Using markers only we can plot:

  1. Simple pin markers displaying the counts for users and posts. Check out how to use custom svg markers in QGIS. Using custom SVG-Markers in QGIS
  2. Circle markers instead of the classic marker pin and visualize one more value by setting the marker radius. I.e. one could use user count, post count or even calculate an index like posts per user.
  3. Circle markers with a custom radius and fill color to visualize two values, i.e. user count as radius and post count as color range.

The latter is the more sophisticated and has most visualization power but quickly get’s overwhelming. Also with some leaflet plugins different zoom levels don’t always look the way you would like them too and require some time efficient fine tuning. One can imagine, that a million markers with different size and colors won’t look nice.

Aggregates

With aggregated counts instead, one can gain control over big data.

  1. The most simple way is to use leaflet marker cluster, probably one of the most used plugins for leaflet. Unfortunately this corresponds to our first method from above as we can’t visualized any value but just the sheer coordinate itself and coordinate counts, respectively the aggregated coordinates for a certain area.

  2. A more sophisticated approach is leaflet heat. It creates a simple heatmap with a color range for every marker but with a fixed radius. One can either decide whether the coordinate count is sufficient or user count, post count or an index should be used as a color base. It already produces nice results and can be intuitively interpreted.
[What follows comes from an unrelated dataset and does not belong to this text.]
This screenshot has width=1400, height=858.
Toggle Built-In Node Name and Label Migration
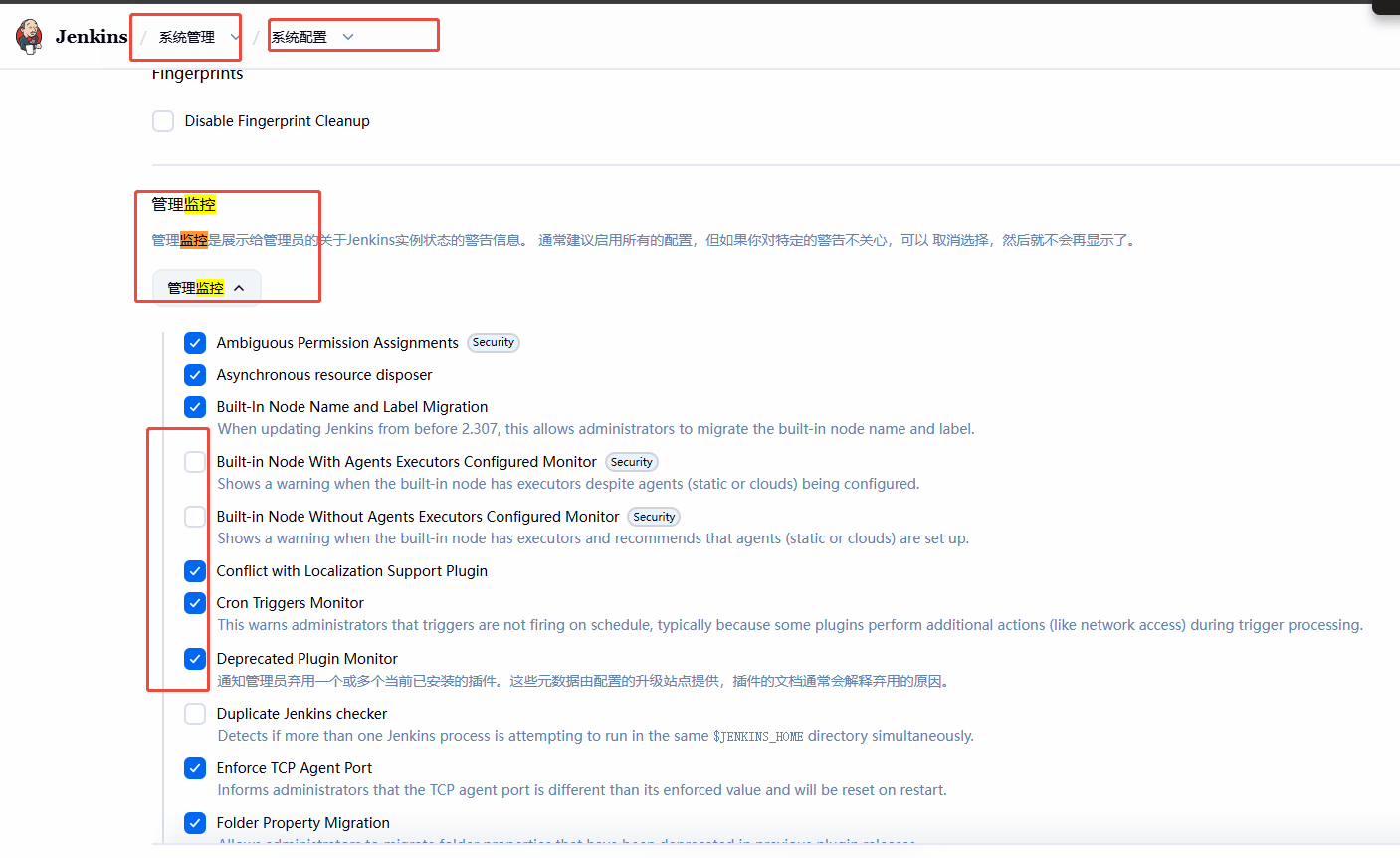195,407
The darker the colors the higher the value.

Unfortunately until today (02/2021) no one implemented the option yet to set different radiuses. So one is caught in a fixed heat radius around a base point.

Leaflet Hexbins - Easily visualizing two independant values with hexbins

And this is where leaflet hexbins come into play! The principle is similar to leaflet heat: based on coordinate aggregates hexagonal bins are drawn on a map using d3 library. One can easily switch between different scenarios:

  1. Fixed hexbin radius and a color based on either coordinate count within bin, or an aggregated value, such as sum of user count or post count. This use case is similar to leaflet heat.
  2. Hexbin radius as user count, color range as post count or vice versa

Hexbins does three things for you: aggregating, calculating the aggregated values for user count & post count and finally drawing everything nicely also for different zoom levels. In the hexbins examples there is yet no example provided describing our use case. However one figures out, how hexbins work it’s easy to implement.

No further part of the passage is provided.